Problem requirements: Provide the number of lines in the records that hold the string "computer", without any other words.

Dataset entries
▼▼▼
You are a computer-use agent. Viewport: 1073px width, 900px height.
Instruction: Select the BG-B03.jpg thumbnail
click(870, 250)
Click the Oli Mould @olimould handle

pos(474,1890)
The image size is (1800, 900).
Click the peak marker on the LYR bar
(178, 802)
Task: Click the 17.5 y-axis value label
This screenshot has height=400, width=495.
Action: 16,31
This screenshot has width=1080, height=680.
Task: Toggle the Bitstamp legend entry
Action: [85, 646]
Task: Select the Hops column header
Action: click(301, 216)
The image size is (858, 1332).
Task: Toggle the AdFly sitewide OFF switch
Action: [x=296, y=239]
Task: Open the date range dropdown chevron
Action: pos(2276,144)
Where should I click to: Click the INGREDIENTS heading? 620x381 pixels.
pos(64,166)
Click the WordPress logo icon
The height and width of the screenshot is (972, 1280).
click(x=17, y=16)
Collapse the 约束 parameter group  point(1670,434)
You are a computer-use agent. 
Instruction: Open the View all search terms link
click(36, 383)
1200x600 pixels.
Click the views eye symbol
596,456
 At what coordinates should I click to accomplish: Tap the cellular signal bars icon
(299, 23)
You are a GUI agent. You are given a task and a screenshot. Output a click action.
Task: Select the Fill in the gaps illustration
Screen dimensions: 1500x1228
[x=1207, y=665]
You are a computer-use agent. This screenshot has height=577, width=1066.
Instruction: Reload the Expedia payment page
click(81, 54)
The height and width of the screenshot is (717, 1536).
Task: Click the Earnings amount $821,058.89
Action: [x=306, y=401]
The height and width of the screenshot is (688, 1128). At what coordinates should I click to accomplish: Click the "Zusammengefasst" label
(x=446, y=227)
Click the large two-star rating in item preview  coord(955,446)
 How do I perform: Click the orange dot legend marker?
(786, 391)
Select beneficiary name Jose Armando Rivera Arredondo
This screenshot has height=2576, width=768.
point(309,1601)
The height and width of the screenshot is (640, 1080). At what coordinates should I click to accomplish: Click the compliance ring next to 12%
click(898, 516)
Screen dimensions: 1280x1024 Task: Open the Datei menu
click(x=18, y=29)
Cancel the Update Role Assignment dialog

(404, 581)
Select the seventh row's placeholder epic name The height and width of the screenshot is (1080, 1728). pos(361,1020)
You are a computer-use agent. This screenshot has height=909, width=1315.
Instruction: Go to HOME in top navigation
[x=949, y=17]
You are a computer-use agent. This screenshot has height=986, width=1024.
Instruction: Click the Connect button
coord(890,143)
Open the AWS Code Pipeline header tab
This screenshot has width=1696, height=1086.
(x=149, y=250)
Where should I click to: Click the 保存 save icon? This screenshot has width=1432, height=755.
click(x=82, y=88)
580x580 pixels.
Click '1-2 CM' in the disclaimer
▲▲▲
Result of this exercise: 5